Schluss, Aus, vorbei?! Das war's dann wohl! Den ganzen Tag über schien die Sonne über München, am Abend zogen dunkelste Wolken im Norden auf. Der FC Bayern hat am Samstagabend wohl den Meistertitel verspielt, ist jetzt für noch ein paar Stunden mit einem Punkt Vorsprung der wohl frustrierteste Spitzenreiter der Bundesliga-Geschichte. Die Dortmunder können mit einem Sieg am Sonntag in Augsburg vorbeiziehen.
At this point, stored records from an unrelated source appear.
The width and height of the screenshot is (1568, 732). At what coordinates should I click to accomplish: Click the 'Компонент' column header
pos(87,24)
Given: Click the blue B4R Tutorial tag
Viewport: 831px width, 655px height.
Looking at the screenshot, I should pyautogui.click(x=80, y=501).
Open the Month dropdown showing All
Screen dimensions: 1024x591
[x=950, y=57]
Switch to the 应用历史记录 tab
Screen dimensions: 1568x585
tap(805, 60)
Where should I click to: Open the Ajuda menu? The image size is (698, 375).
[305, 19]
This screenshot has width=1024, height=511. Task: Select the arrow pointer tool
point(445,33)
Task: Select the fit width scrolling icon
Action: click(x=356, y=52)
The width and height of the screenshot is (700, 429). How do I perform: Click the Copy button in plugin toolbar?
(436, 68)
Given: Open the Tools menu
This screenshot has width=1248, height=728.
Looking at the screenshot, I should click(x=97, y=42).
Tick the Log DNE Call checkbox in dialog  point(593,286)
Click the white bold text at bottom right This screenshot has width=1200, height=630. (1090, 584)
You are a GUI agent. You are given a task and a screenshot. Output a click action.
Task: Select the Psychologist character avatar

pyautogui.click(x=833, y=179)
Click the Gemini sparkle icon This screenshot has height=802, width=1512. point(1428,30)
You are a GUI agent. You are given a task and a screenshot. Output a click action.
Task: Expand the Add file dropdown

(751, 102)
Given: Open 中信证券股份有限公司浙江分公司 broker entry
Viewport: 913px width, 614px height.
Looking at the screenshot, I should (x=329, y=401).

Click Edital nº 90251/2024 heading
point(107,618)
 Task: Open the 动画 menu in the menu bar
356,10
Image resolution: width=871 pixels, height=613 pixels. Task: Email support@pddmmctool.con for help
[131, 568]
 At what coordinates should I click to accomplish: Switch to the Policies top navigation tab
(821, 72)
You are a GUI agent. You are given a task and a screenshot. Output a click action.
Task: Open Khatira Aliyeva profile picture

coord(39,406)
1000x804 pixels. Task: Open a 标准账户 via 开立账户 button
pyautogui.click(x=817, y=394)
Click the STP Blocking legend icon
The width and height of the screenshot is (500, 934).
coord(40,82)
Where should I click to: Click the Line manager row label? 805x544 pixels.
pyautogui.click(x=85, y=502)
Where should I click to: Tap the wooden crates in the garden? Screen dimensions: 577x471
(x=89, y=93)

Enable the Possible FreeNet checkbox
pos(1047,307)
Nach dem 1:3 (1:0) gegen RB Leipzig waren die Bayern-Spieler und Fans komplett in Schockstarre. Dabei hatten die Münchener zur Pause noch 1:0 geführt, doch in den zweiten 45 Minuten bot der Rekordmeister eine mehr als unterirdische Leistung. Die Leipziger drehten die Partie. Es gab Pfiffe von den Rängen, zehn Minuten vor dem Ende verließen die Bayern-Fans die Arena in Scharen. Joshua Kimmich, Leon Goretzka, Thomas Müller – von den selbst ernannten Anführern war nichts mehr zu sehen.
Die Bayern waren zunächst zwar überlegen, doch sie mussten sich die Dominanz auch erarbeiten. Wenn zunächst etwas Torgefahr entstand, dann über rechts und über Kingsley Coman. Der Führungstreffer (25.) war dann doch der Lohn für das Anlaufen. Der starke Joao Cancelo nahm auf links Thomas Müller mit, der legte in den Lauf von Serge Gnabry und dessen Schuss von der Strafraumkante küsste noch den Pfosten, ehe der Ball im Netz zappelte.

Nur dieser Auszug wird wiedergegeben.